Il y a quelques jours, le football français était endeuillé par la mort de Francis Smerecki. Si l’ancien sélectionneur de jeunes a surtout marqué le club de l’En Avant de Guingamp, il est aussi le seul à s’être opposé frontalement à la volonté de François Blaquart (alors DTN), Laurent Blanc et Erick Mombaerts de mettre en place des quotas discriminatoires à l’égard des jeunes possédant une double nationalité. Ce scandale révélé par Mediapart en 2011 a contribué à faire prendre conscience que le football n’était pas forcément épargné par les débats rances qui parcourent la société. A l’époque, Nicolas Sarkozy était président de la République et un ministère de l’immigration et de l’identité nationale avait été créé. Les débats autour de la binationalité n’ont toujours pas disparu et ce, que ça soit pour les joueurs – le cas Benzema et les déclarations du joueur par rapport à l’Algérie ressorties régulièrement, les polémiques stériles sur le fait de chanter ou pas la Marseillaise en sont de parfait exemples – ou pour les jeunes issues de quartiers populaires que l’on soupçonne d’être de mauvais Français s’ils ne supportent pas les Bleus.

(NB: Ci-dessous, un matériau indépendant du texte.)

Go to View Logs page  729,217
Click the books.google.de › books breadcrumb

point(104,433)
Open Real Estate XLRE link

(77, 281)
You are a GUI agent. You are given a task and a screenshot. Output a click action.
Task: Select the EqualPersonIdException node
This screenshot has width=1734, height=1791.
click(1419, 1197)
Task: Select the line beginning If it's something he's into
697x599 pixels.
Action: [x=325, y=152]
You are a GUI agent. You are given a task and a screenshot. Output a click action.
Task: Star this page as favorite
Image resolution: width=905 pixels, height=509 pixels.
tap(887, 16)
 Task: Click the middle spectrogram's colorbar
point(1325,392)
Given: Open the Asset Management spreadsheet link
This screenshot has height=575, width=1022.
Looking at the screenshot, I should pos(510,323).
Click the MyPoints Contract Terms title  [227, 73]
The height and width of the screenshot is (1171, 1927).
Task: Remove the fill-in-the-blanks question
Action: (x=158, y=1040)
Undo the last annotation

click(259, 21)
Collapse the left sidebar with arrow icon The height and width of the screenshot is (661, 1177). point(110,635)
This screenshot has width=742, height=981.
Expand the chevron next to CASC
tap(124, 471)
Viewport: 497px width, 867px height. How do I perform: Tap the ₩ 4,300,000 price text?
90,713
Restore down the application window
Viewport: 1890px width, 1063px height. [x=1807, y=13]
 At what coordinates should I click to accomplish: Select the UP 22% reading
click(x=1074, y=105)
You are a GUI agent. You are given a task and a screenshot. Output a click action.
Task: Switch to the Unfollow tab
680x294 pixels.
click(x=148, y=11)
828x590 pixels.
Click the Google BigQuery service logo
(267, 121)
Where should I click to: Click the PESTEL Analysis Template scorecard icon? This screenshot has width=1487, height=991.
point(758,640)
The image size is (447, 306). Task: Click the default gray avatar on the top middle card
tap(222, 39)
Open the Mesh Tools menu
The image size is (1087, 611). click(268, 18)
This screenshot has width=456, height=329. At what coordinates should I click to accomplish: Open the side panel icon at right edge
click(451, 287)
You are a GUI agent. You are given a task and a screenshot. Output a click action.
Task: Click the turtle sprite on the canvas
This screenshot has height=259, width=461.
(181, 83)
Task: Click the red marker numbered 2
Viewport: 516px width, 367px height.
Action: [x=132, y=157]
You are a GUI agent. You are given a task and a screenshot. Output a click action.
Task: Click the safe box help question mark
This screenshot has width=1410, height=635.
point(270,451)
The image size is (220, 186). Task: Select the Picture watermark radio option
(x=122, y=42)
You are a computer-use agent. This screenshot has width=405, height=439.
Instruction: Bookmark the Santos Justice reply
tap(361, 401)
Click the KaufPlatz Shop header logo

Par-delà la simple question de l’équipe de France en tant que telle, les débats qui parcourent le foot français sont souvent le reflet de débats qui s’enracinent dans le pays. En ce sens, les débats réguliers sur l’absence supposée de culture foot dans le pays sont un merveilleux symbole. Souvent brandi comme l’argument d’une prétendue supériorité, le poncif « la France n’est pas un pays de foot » et son corollaire « la France n’a pas de culture foot » sont assurément les antiennes les mieux partagées parmi ceux qui se croient immaculés en haut de leur Aventin. Ces phrases, souvent prononcées sur un ton péremptoire, disent finalement autre chose que leur message explicite puisque très souvent celui qui exprime cette pensée se place lui-même au-dessus de la masse dans une forme de mépris un peu simplet. Dire que la France ne possède pas la même culture foot que certains de ses voisins n’est pas méprisant en soi mais répéter jusqu’à l’écœurement qu’il n’y a aucune culture foot dans ce pays a quelque chose qui se rapproche de la morgue crasse. Les bastions de supporters présents partout en France et qui soutiennent leurs clubs jusqu’au bout du pays (voire des divisions comme à Lens ou Strasbourg) sont là pour mettre à mal ce discours quelque peu décliniste et morose qui fait écho à ce que l’on entend à longueur de journées parmi les éditorialistes les plus en vue de Paris. Vingt ans après le sacre de 1998, les Bleus auront l’ambition d’ajouter une deuxième étoile à leur blason et tant pis si le dernier match face aux Etats-Unis a généré plus de débats que de certitudes. Placés dans le groupe du Pérou, de l’Australie et du Danemark, les joueurs de l’Equipe de France ont largement les armes pour aller loin dans la compétition bien que les fragilités repérées puissent être rédhibitoires contre les grosses équipes. Il y a quelques jours Emmanuel Macron a rendu visite aux Bleus et leur a dit qu’une belle compétition était une compétition victorieuse. Lui qui passe son temps à faire la cour à Poutine, Trump ou Netanyahu depuis son arrivée à l’Elysée sans pour autant avoir une quelconque influence sur leurs choix rêve sans doute que les Bleus aillent au bout. Pour une fois depuis son arrivée au pouvoir la France serait ainsi entendue à l’international.